The major challenge for me is that we must have that political will; be honest about it to make sure that the influence of money in politics is greatly reduced. But the Constitution is very clear on this. On the issue of expenditure ceiling for election, especially election campaign, if the way the Economic and Financial Crimes Commission is going, we have that political will whereby all the anticorruption agencies work in synergy with INEC, we will be able to monitor the source of finance and the expenditure limit.
For instance, if you are spending one billion naira, where did you get the money from? Again, even if it is legitimately made, you ought not to spend more than N100 million or N200 million depending on what the law has said.
If we are able to do that, we will have a level playing field for everybody, good candidates will now emerge, issue of trying to recoup money when you have gone to a political office will decrease because what people are saying is that we are going there to recoup. So, all I am trying to say in effect is that it is not a policy we are trying to develop, it is there in our law but it is honoured more in the breach than observance.
For me, for the exposed political actors whose antecedents are predicated on the fact that maybe they spent money much more than required in order to win an election, that presupposes that when they get into office, they would want to make money; that is the basis of corruption.
So, for me, it is a premise; if you stop enormous expenditure as prescribed by the Constitution for election campaign, the tendency is that when people are in office, they are likely not to amass wealth.
So, that correlation is what I am trying to drag at. So, we are going through a kind of national rebirth now. This, for me is fundamental. For instance, if you are the son of a billionaire, you don’t think you have an advantage over the son of a nobody because you have the advantage of money you think you can have a head-start. But he may be a better material than you.
In America, anybody can come and run election. Fine, Donald Trump is a billionaire and he won election not necessarily because he is wealthy but because of other issues that he canvassed.

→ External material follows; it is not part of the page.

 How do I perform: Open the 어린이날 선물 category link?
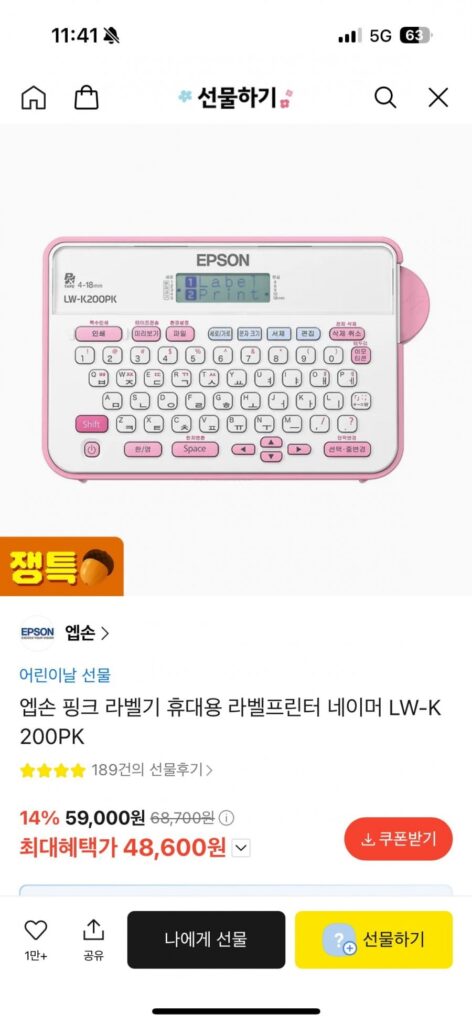tap(65, 675)
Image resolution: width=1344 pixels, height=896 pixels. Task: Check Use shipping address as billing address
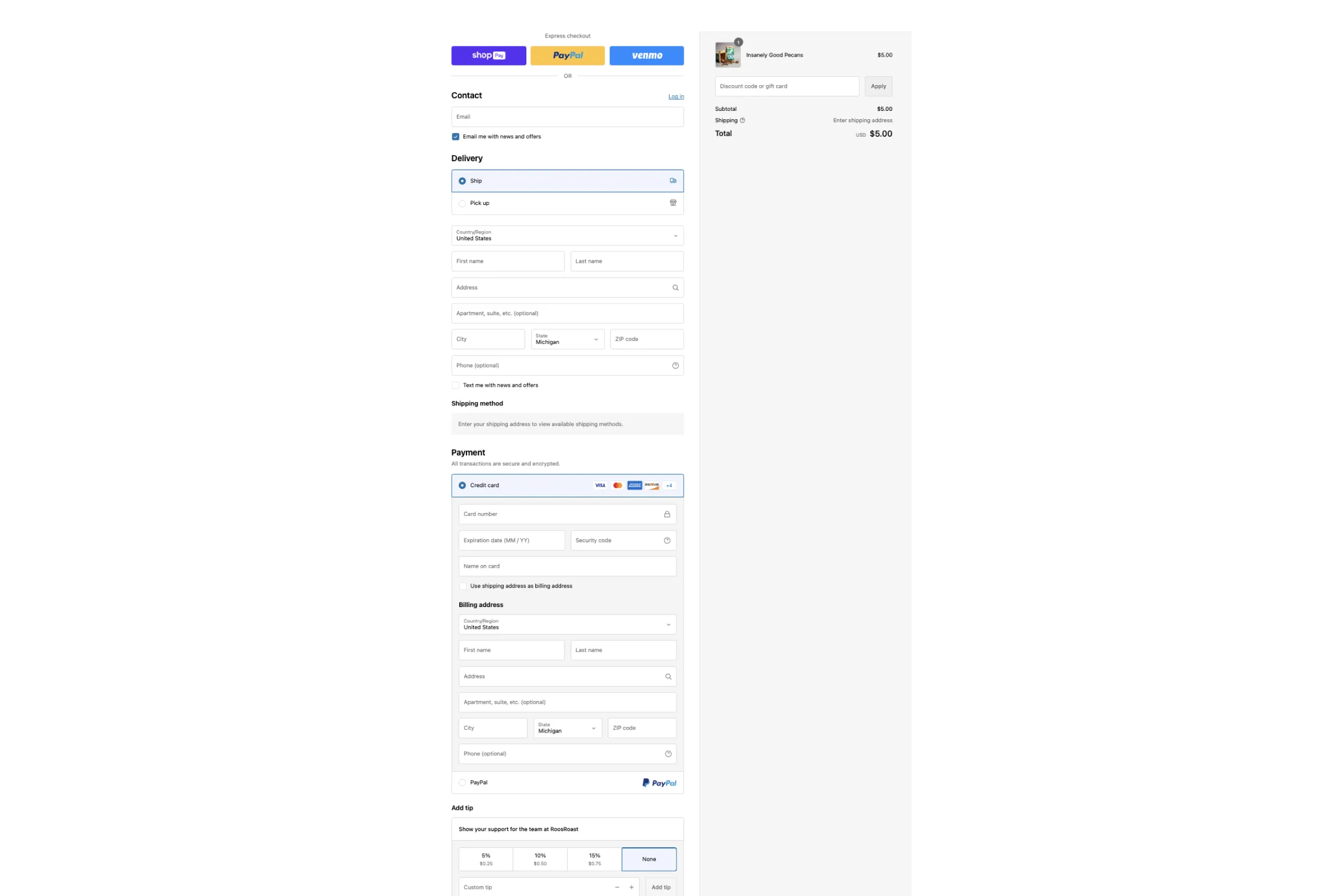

There are so many billionaires in America that ran election and failed, so, let money not be the primary consideration.
Who are those well-equipped in terms of character and intellect and every other thing to run this country. Buhari doesn’t have money but he won election. People must have funded him; yes they are supposed to fund him. Hilary Clinton was funded.
But in the course of funding, it is easier to detect when you are being funded than when you have amassed that money surreptitiously. So, we must clean up the system and clean it up well. For me, the beginning of the clean must be from the expenditure for election; if we are able to handle that I believe we can gain some mileage there.

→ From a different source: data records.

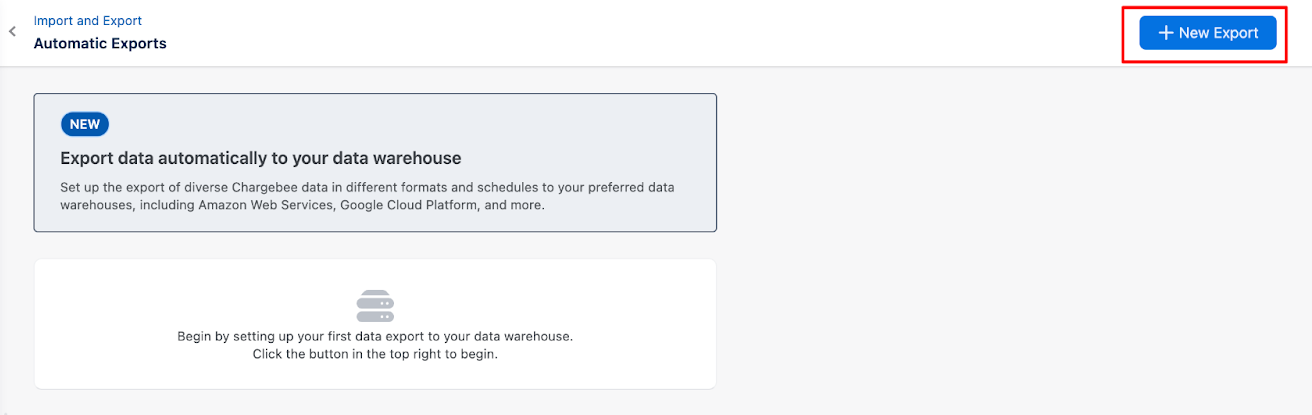The width and height of the screenshot is (1312, 415).
Task: Open the Import and Export breadcrumb link
Action: pos(88,20)
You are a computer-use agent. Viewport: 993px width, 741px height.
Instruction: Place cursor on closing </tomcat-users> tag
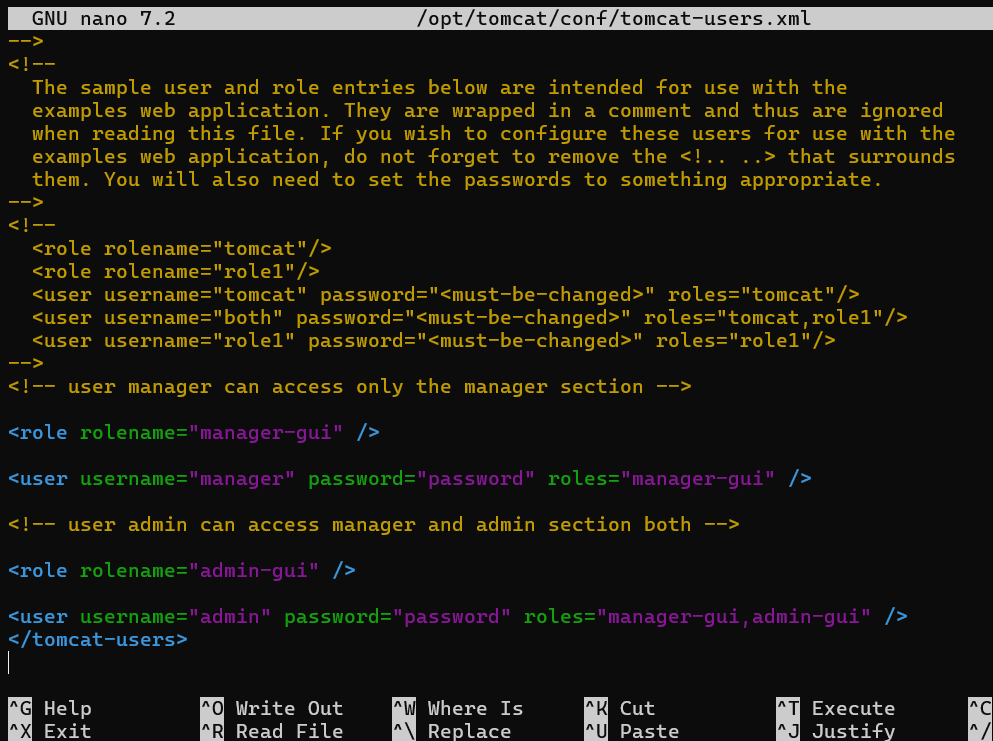(x=97, y=640)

What diplomatic steps should Nigeria take in the wake of xenophobic attacks on foreign nationals in South Africa?
We must be careful of the likely consequences of what is going on in South Africa. In Nigeria, I noticed that gradually the tension is brewing and tempers are flaring. I think that government must be quick enough to look at it from the perspective of international diplomacy and the principles of reciprocity; let us know exactly what is going on and how do we handle it.
But I have seen some takes and I don’t think that they are hogwash; where so many South Africans on the social media are saying that they must continue to attack Nigerians and other foreign nationals. The first thing is to make sure that our citizens in South Africa are well protected.
I believe it is important that our ambassador to South Africa is called back by government so that he will be briefed fully on the line of action to make sure that our citizens there are safe. Also, I believe that there should be a kind of conversation on this matter between the two countries’ leaders, the President and the President of South Africa, indicating our determination to ensure that the lives of our citizens in South Africa are well secured and their property as the case may be.
And in the event that this seems to be snowballing into something that we never predicted, we have to make room for our people to return home. And to that extent, we have to obviously cut off diplomatic relations with South Africa.